I do not regret going freelance. It has been an amazing, if somewhat hectic year. Here, in no particular order are my favourite things that have happened since leaving work: getting to make a Radio 3 drama with Liam Neeson, visiting Norway, New Zealand and California in less than three weeks, finally making it to the end of The Sea, The Sea, signing a three book deal, programming 3 different literary festivals, becoming a roaming writer on the trains of Ireland, reading at Cheltenham Literary Festival for the first time and not messing it up, writing and performing a piece in collaboration with a string quartet, my week at the super scenic, incredibly hospitable, Dalkey Book Festival, joining a gym and being able to run for 10 minutes without stopping, publishing a book of Postcard Stories, making 3 German documentaries about Brexit, (still not sure why this happened or if I am actually considered a serious political voice in Germany), the International Literary Showcase week at Norwich Writers’ Centre, looking after Dementia Friendly screenings at the QFT, teaching my first ever university classes, visiting Katherine Mansfield’s house in Wellington, so many amazing older people’s arts projects I’ve lost count.
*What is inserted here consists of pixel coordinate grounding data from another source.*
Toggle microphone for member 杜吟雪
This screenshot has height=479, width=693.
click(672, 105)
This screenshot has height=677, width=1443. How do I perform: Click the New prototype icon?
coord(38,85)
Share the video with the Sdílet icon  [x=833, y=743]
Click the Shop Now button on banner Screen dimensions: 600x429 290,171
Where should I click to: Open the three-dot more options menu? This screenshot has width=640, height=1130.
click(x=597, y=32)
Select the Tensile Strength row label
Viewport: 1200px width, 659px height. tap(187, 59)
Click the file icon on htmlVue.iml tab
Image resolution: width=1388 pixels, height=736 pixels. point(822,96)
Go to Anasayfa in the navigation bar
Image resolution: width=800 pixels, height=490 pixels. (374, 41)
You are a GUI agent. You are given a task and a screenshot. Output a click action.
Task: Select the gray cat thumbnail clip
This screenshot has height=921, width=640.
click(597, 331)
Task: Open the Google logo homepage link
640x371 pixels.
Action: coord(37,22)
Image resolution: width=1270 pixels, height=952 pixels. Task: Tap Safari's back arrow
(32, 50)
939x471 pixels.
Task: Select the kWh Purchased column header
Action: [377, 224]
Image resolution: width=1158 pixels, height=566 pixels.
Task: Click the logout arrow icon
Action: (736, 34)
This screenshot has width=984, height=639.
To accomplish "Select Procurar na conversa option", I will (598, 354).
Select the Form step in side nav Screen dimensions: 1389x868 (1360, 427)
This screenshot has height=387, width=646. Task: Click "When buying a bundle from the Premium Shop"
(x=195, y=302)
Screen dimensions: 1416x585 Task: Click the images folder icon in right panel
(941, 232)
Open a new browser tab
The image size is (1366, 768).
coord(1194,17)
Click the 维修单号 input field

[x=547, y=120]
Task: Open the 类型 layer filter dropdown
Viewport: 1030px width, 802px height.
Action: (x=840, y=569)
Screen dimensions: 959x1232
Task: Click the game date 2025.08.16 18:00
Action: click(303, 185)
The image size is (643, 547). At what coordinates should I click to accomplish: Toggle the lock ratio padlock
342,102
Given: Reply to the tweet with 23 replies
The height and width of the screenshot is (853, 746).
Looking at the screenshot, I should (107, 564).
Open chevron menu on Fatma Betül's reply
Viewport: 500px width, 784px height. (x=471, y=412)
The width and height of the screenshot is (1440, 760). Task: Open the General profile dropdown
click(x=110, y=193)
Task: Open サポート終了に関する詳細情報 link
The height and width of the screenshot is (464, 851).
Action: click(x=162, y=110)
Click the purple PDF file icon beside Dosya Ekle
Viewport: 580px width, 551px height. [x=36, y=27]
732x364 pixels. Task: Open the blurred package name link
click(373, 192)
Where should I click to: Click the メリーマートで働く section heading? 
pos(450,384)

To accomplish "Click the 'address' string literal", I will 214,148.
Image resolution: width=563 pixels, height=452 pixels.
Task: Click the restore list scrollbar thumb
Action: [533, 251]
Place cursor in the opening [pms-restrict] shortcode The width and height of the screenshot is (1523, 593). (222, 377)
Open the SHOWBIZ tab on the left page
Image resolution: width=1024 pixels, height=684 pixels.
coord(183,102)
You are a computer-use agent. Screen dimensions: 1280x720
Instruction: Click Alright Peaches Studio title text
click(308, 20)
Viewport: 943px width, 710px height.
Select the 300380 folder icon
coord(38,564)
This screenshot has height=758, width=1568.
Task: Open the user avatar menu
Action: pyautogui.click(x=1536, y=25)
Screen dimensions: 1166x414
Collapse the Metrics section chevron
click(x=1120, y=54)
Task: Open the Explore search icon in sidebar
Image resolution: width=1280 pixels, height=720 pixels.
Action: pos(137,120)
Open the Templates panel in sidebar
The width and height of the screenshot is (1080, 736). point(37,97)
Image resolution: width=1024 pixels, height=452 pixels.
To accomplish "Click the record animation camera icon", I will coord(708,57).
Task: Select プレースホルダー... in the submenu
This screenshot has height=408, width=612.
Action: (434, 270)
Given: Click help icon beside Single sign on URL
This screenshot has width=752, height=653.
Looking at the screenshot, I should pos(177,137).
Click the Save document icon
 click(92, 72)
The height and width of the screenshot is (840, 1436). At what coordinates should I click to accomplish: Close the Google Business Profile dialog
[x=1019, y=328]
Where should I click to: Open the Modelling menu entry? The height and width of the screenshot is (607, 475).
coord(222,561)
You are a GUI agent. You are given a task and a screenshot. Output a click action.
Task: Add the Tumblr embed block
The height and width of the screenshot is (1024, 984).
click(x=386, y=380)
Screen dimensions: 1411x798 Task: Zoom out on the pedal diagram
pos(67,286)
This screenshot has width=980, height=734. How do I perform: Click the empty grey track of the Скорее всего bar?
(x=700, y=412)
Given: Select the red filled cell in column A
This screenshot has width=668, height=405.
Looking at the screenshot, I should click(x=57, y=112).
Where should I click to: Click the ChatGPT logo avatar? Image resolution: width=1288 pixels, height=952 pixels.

It’s been a bit of a rollercoaster. When I flick through my photos from the last year, it feels more like a decade and yet it also feels like it was just yesterday I emerged from the Council office block, clutching a potted plant and a bunch of good intentions, ready to kick off my new life. I don’t think I’ll ever go back. I’m pretty sure the mornings would kill me now. But I have to be honest and say the transition hasn’t been plain sailing either.
As I’m spending my entire weekend writing an enormous project evaluation, (one of the perks of not being 9 to 5), I thought I’d present my first year of freelancing as a kind of report. There are no graphs, because I don’t know how to do graphs, and no mention of Section 75, but there are positives, negatives, a financial statement and some general conclusions which may help sway those of you who are thinking about giving up the day job. Think carefully before you cut up your swipe cards folks, it’s great here in the land of the freelancer, but it’s pretty hard work too. Hope this is useful.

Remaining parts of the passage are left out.